Another minor but interesting development of 1916 was that of organized gangs of women farm workers under a leader. Several of these were successful in doing piece work jobs for different farms in rotation. Others cultivated unused allotments and waste lands. The principal women’s colleges, especially the University of London, provided 2,890 “vacation land workers” in gangs for fruit picking and the like. Two successful bracken cutting camps were also maintained, at which women worked for eight weeks under semi-military discipline.

In January, 1917, the Board of Agriculture further developed its organization by starting a “Women’s Labor Department.” Organizing secretaries were placed in the counties, grants were made to certain voluntary organizations, and 16 traveling inspectors were sent out to advise on grants, inspect living conditions and the like. Steps were also taken to obtain closer cooperation with the men’s county agricultural committees. As has been indicated, the number of women workers failed to increase between 1916 and 1917 as much as between 1915 and 1916, but in 1918 a more decided increase occurred.[83] Later, when the Department of Food Production was formed, it took over both the men’s and the women’s county agricultural committees.
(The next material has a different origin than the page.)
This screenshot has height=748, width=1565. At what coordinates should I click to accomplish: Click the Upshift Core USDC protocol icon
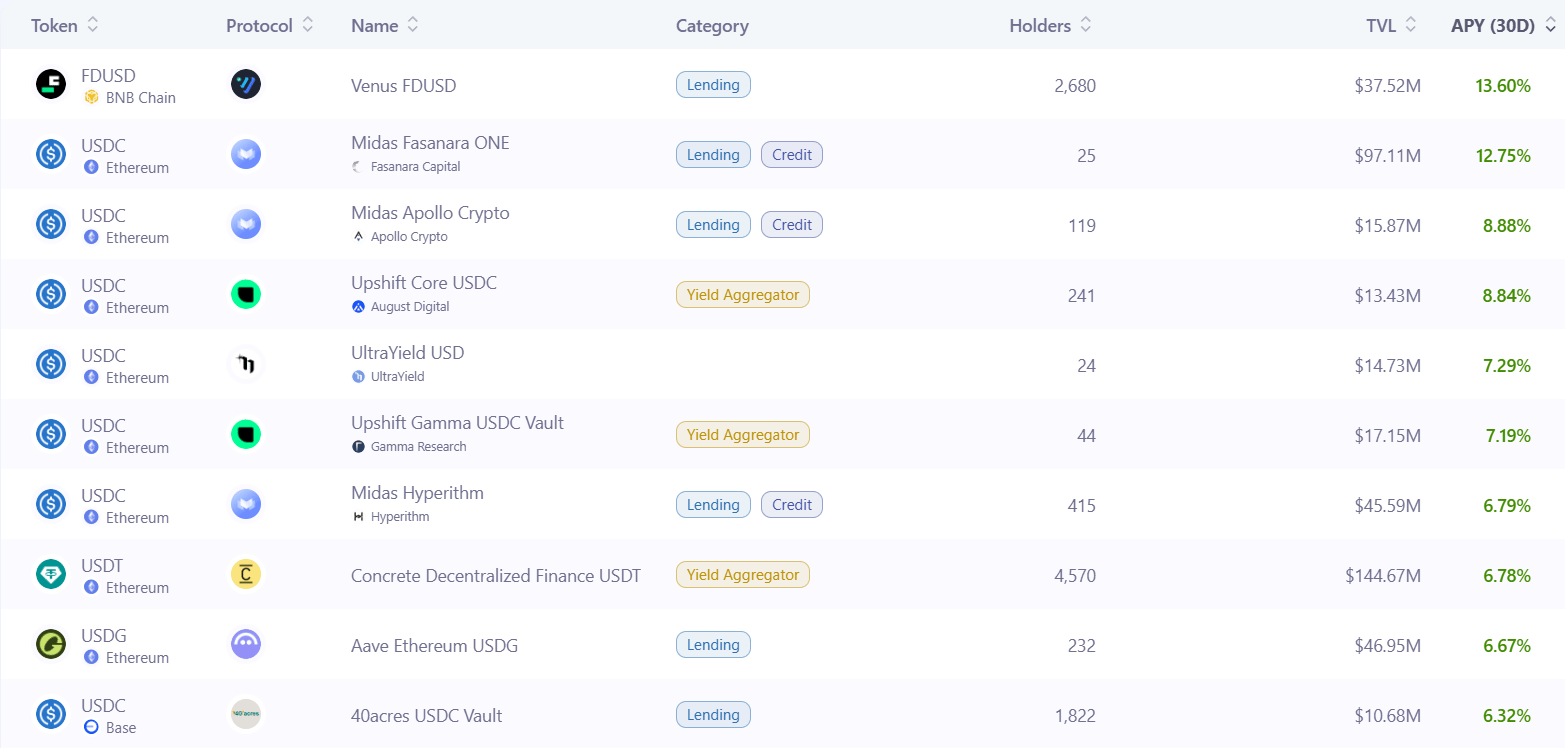coord(245,295)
The only English organization dealing with agricultural work by women prior to the war was the “Women’s Farm and Garden Union,” which promoted the training of educated women for gardening. In February, 1916, this body secured land for a training school from the Board of Agriculture, and formed the “Women’s National Land Service Corps,” which was joined by about 2,500 women up to January, 1918. Members received six weeks’ training and were then sent out to the farms, preferably in groups of two or three who could live in a cottage together, “perhaps with a friend to do the cooking.” Others lodged in the villages or with their employers. The members of the corps were said to be “educated girls who had gone into the work mostly from patriotic motives.” Girls entirely dependent on their earnings were not encouraged to join, “because of the low rate of pay.” The corps refused to send out workers, it should be noted, unless the pay covered living expenses, unless, considering the women’s ability and experience, it was equal to men’s rates, or if their workers would undercut or supplant local women. The corps believed that it had accomplished more than its numbers would indicate, in that its carefully chosen members had often convinced doubtful farmers that women could do more agricultural work, and that several of its workers had organized the village women into whole or part time gangs.
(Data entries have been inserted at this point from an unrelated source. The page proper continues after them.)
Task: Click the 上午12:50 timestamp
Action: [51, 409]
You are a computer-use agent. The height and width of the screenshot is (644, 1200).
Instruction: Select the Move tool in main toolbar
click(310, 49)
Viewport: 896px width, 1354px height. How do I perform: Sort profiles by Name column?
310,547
In March, 1917, the Department of National Service launched its scheme for a “Women’s Land Army,” using the corps as a nucleus. Women were to enlist for farm work for the duration of the war under semi-military conditions of mobilization. Applications for service were made through the Ministry of Labor, but selection, training and placement was in the hands of the women’s war agriculture committees and officials of the Board of Agriculture. Members of the Land Army were selected with great care so that they could be guaranteed to be strong and physically fit. Out of 40,000 women applying up to July, 1917, only 5,000 were accepted. If necessary, the women were given four weeks’ training with pay, and railway fare to their place of employment. When once at work they were not allowed to leave except with permission of the “district representative.” The numerical results of this elaborate organization were not very large, though the influence of the army’s selected members in showing that women could do farm work was perhaps out of proportion to the numbers. Between 7,000 and 8,000 permanent women workers were placed on farms by the Land Army up to January, 1918, in addition to about 1,000 seasonal workers in gangs.